Nadie sabía que se marchaban: ni la escuela, ni el hospital, ni siquiera los chismosos de esta ciudad que se meten en los asuntos de todos. Si alguien lo hubiera sabido con antelación, se habría hecho público hace semanas. Y Billy, sabes que no creo en las coincidencias.
—Pero... —dijo él con nerviosismo—, eso no prueba que estén involucrados en la desaparición de Nina.
—No, no lo prueba —dije asintiendo—, pero al menos ya sé por dónde empezar.
—¿Cómo vas a encontrarlos? —cuestionó él.
Lo pensé por unos minutos. Lo más probable era que nadie supiera a dónde se habían mudado, ya que se fueron sin decir nada.
—Alaska —dije finalmente—. ¿No fue de allí de donde vinieron? Entonces por ahí empezaré. Lo más probable es que regresaran allá, especialmente si cometieron un crimen. No querrían que la gente los encontrara fácilmente.
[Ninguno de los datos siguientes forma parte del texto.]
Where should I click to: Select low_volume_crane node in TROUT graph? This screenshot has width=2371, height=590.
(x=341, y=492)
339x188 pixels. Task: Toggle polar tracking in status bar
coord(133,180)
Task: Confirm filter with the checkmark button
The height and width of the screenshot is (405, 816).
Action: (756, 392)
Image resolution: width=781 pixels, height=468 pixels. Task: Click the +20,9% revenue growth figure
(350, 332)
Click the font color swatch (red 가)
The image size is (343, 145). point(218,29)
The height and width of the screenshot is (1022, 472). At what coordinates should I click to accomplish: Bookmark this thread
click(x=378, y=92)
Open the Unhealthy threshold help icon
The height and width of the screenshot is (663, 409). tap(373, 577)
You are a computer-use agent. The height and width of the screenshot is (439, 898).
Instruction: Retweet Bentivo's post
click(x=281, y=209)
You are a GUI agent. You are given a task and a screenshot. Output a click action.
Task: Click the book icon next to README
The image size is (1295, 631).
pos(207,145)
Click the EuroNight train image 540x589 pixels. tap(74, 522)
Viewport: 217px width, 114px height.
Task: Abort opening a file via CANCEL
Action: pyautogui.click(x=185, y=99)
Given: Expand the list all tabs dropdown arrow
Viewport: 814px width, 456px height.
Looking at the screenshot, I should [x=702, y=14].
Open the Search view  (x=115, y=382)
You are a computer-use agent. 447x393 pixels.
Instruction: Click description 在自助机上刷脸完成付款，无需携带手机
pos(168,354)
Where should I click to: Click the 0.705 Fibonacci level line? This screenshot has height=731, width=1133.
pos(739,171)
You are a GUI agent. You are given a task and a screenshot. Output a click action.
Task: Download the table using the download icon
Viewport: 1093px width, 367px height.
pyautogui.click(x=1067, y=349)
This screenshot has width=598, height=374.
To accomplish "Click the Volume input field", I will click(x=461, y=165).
—Pero... pero ¿cómo vas a buscar a una sola familia en toda Alaska? —Sus ojos estaban muy abiertos por la incredulidad.
Me encogí de hombros.
—Registros escolares. Podré encontrar una cosa u otra que me sirva de inicio. El hospital tendrá alguna dirección anterior o un número de teléfono que pueda ayudarme.
—Esto es ridículo —dijo él—. Podría llevarte años. ¿Y tu trabajo?
Me encogí de hombros de nuevo.
—Es mi hija, Billy. No me he tomado vacaciones en años. Puedo tomarme unas semanas libres y, si llega el caso, dejaré mi cargo y mi empleo con gusto. Nina é mucho más importante para mí.
—Esto va a ser peligroso —suspiró Billy finalmente. Me concentré en sus palabras. Definitivamente sabía algo—. Sigo diciéndote que te rindas. Ella se ha ido. Acéptalo.
—No me importa. La encontraré. No lo aceptaré hasta que vea su c*****r —dije antes de empezar a planear mentalmente los preparativos de mi viaje.
Iba a encontrar a mi hija pasara lo que pasara. No me importaba qué tan peligroso terminara siendo. Acababa de mudarse a vivir conmigo. No iba a perderla de nuevo tan pronto.